--- Quoted passage Enclosed Below ---

Wowzers- 23 years of being on this planet! My first personal blog post! Lockdown! This seems like a good time to start writing my first post and actually introduce myself. This isn’t something I feel comfortable with, or have done before but I’ve learnt and grown a lot in my 22nd year. This is going to hopefully be a place for me to share my life, thoughts, and all things good and positive!
I’ll start off with introducing myself to those who decided to join me for this journey. So, hi, I’m Cait, a now-23-year-old Capetonian studying towards my dream of being a Speech Therapist. When I’m not doing varsity work, I’m most likely snuggled up watching a hoard of series, spending time with friends, or organising. I love organising everything. It might be getting my diary out and writing down hour for hour what my week plan is, or using my variety of coloured pens to organise my calendar or notes. It might even be cleaning out my cupboards or drawers just so that I can feel that I’ve got my daily fix or organisation. I’ve found a recent love in cooking and baking, and being creative. I love food! I love finding new restaurants that serve elegant and not-so-elegant but all round delicious dishes! My biggest fear is sharks and I don’t like being somewhere that I can’t see that bottom of. I get nervous when I’m swimming in the sea, although I find it’s life super fascinating.
My parents divorced a couple years after I was born and it gave me the biggest blessing of two families. I have three younger brothers, incredible step parents, and amazing parents. My dogs are humans in dog form. I can spend hours just sitting with them and love that they’re always excited to see me. I think dogs bring a calming energy to our lives and I’ve definitely got the kindest of the bunch. I love spending quality time with my big family- whether we are having big family lunches, face timing during lockdown or just sitting around watching a movie. I believe that it’s important to spend quality time with those you love. 🙂
I’m usually one who loves a plan, loves to be organised and often gets very frazzled if something changes last minute. I feel uncomfortable being spontaneous because “what if”. I’ve always got this back-of-my-mind fear of something going wrong and not being prepared for that. I get anxious when I know I have to travel long distance. Now we get to the good parts- the lessons I’ve learnt by the ripe age of 23.

--- End of Enclosed Quoted passage ---

**Exercises to complete**
1. According to the blog post, what is the writer's biggest fear?
2. Reproduce everything in the blog post from "Wowzers- 23 years" down to "good and positive!".
The listing was taken from a source unrelated to the blog post.

--- Source information Enclosed Below ---

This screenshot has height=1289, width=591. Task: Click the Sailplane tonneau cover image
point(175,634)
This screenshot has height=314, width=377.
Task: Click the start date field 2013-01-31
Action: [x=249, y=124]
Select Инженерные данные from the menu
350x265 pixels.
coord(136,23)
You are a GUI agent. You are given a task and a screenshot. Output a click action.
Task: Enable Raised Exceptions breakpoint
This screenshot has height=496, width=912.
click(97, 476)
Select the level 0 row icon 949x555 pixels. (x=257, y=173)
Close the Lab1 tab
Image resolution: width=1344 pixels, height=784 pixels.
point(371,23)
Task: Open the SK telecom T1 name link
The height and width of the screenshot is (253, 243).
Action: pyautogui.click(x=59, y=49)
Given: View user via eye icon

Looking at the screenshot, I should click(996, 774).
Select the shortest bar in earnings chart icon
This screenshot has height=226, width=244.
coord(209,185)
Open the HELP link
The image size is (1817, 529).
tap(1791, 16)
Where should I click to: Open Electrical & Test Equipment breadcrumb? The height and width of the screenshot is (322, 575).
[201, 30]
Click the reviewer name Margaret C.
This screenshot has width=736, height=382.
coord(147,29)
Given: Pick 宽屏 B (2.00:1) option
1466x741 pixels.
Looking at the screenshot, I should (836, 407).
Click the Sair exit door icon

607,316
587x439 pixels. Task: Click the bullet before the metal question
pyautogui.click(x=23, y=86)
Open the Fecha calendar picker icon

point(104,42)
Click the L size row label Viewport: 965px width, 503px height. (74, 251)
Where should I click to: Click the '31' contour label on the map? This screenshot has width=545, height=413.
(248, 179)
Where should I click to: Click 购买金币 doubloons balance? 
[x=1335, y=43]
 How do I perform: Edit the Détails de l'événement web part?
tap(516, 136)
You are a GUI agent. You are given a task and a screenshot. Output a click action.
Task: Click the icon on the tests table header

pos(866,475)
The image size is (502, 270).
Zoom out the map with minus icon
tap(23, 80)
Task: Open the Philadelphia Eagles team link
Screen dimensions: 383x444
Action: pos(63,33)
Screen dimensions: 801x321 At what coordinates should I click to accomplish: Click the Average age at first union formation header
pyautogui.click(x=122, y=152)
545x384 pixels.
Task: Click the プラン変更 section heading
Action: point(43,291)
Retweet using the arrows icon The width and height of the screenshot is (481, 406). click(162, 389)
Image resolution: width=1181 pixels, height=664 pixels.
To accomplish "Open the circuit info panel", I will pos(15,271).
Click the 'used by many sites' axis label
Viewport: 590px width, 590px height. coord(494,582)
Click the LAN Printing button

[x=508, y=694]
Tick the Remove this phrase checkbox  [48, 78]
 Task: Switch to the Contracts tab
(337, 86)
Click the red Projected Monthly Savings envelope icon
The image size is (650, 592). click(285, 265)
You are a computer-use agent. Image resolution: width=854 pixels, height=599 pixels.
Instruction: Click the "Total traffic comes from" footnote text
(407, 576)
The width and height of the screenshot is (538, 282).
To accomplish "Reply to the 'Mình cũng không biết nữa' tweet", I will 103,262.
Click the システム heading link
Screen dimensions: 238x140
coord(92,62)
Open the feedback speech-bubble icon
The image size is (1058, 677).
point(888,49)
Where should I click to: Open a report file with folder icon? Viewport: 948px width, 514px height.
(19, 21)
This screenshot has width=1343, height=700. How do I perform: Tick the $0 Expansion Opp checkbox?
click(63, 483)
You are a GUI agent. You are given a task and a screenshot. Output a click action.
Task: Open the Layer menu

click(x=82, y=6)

--- End of Enclosed Source information ---

**Set of answers**
1. Sharks.

2.
Wowzers- 23 years of being on this planet! My first personal blog post! Lockdown! This seems like a good time to start writing my first post and actually introduce myself. This isn’t something I feel comfortable with, or have done before but I’ve learnt and grown a lot in my 22nd year. This is going to hopefully be a place for me to share my life, thoughts, and all things good and positive!